For Key Question 4, we did not perform meta-analysis, since all studies were cohort studies, and many had methodological shortcomings (including failure to adjust for important confounders) and varied in populations assessed, treatments received, and other factors. Rather, these studies were synthesized qualitatively.

Strength of the Body of Evidence

We assessed the overall strength of evidence for a body of literature about a particular Key Question in accordance with the AHRQ Methods Guide.45 The strength of evidence was based on the overall quality of each body of evidence, based on the type and quality of studies (graded good, fair, or poor); the consistency of results within and between study designs (graded high, moderate, or low); the directness of the evidence linking the intervention and health outcomes (graded direct or indirect); and the precision of the estimate of effect, based on the number and size of studies and confidence intervals for the estimates (graded high, moderate, or low). We did not downgrade a body of evidence for directness that evaluated an intermediate outcome, if the intermediate outcome was the specific focus of the Key Question. We did not grade supplemental domains for cohort studies included in Key Question 4 because they were not relevant (dose-response relationship) or because important methodological shortcomings (in particular failure to adjust for critical confounders) limited their usefulness (magnitude of effect and direction of plausible confounding). We were not able to formally assess for publication bias due to small numbers of studies, methodological shortcomings, or differences across studies in designs, measured outcomes, and other factors.

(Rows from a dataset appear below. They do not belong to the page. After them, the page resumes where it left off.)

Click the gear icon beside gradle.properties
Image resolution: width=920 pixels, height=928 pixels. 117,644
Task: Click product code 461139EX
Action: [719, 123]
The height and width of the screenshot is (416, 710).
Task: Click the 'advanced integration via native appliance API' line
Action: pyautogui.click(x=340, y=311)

We graded the strength of evidence for each Key Question using the four key categories recommended in the AHRQ Methods Guide.45 A “high” grade indicates high confidence that the evidence reflects the true effect and that further research is very unlikely to change our confidence in the estimate of effect. A “moderate” grade indicates moderate confidence that the evidence reflects the true effect and further research may change our confidence in the estimate of effect and may change the estimate. A “low” grade indicates low confidence that the evidence reflects the true effect and further research is likely to change the confidence in the estimate of effect and is likely to change the estimate. An “insufficient” grade indicates evidence either is unavailable or is too limited to permit any conclusion.

Peer Review and Public Commentary

Experts in gastroenterology, hepatology, primary care, and prevention, and individuals representing stakeholder and user communities were invited to provide external peer review of a draft of this CER; AHRQ and an EPC associate editor also provided comments. The draft report was posted on the AHRQ Web site for 4 weeks to elicit public comment. All comments were reviewed and addressed as documented in a disposition of comments report that will be made available 3 months after the Agency posts the final CER on the AHRQ Web site www.effectivehealthcare.ahrq.gov.